← Back to context

Comment by o11c

2 days ago

Decent intro, though nothing new.

A couple useful points it lacks:

* `switch` statements can be lowered in two different ways: using a jump table (an indirect branch, only possible when values are adjacent; requires a highly-predictable branch to check the range first), or using a binary search (multiple direct branches). Compilers have heuristics to determine which should be used, but I haven't played with them.

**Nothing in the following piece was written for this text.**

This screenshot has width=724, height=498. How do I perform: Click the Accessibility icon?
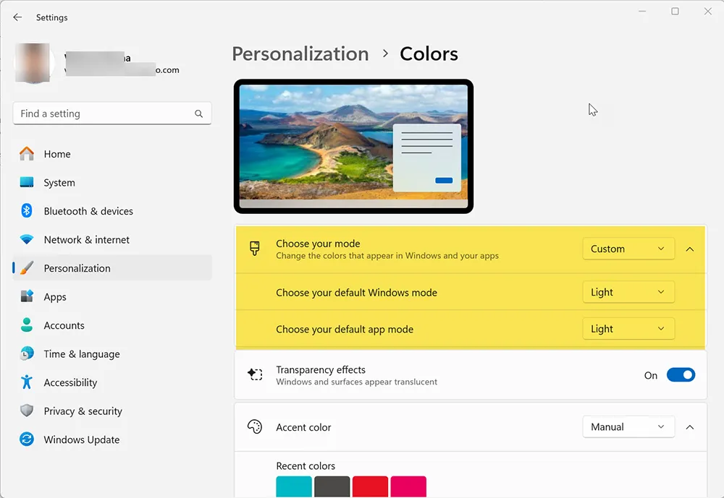click(27, 382)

* You may be able to turn an indirect branch into a direct branch using code like the following:

  if (function_pointer == expected_function)
    expected_function();
  else
    (*function_pointer)();

* It's generally easy to turn tail recursion into a loop, but it takes effort to design your code to make that possible in the first place. The usual Fibonacci example is a good basic intro; tree-walking is a good piece of homework.

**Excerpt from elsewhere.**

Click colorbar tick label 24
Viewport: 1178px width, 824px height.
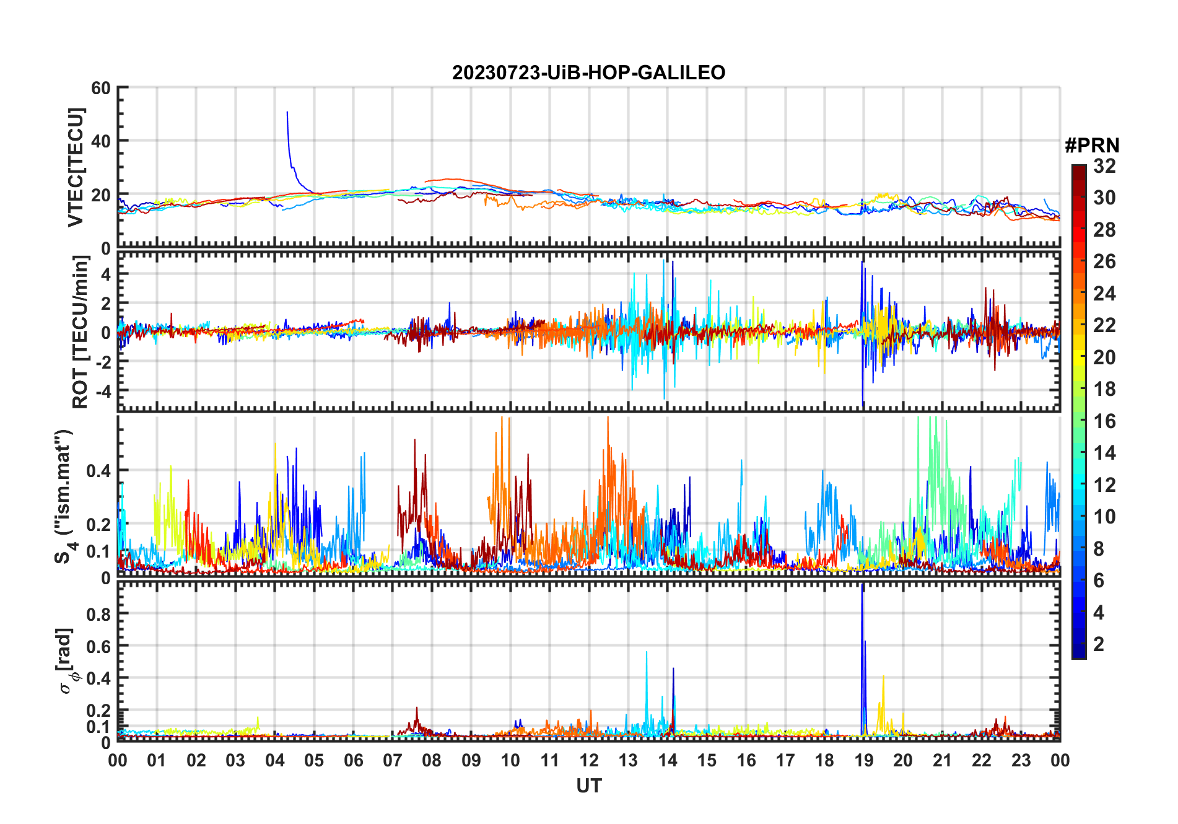(x=1104, y=294)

* `cmov` can be harmful (since it has to compute both sides) if branch is even moderately predictable and/or if the less-likely side has too many instructions. That said, from my tests, compilers are still too hesitant to use `cmov` even for cases where yes I really know dammit. OoO CPUs are weird to reason about but I've found that due to dependencies between other instructions, there's often some execution ports to spare for the other side of the branch.

Author here. You can only write so much before you start to lose the audience -- do you believe that anything you mentioned in your list is inherently lacking from my post?

Cool trick with the function pointer comparison!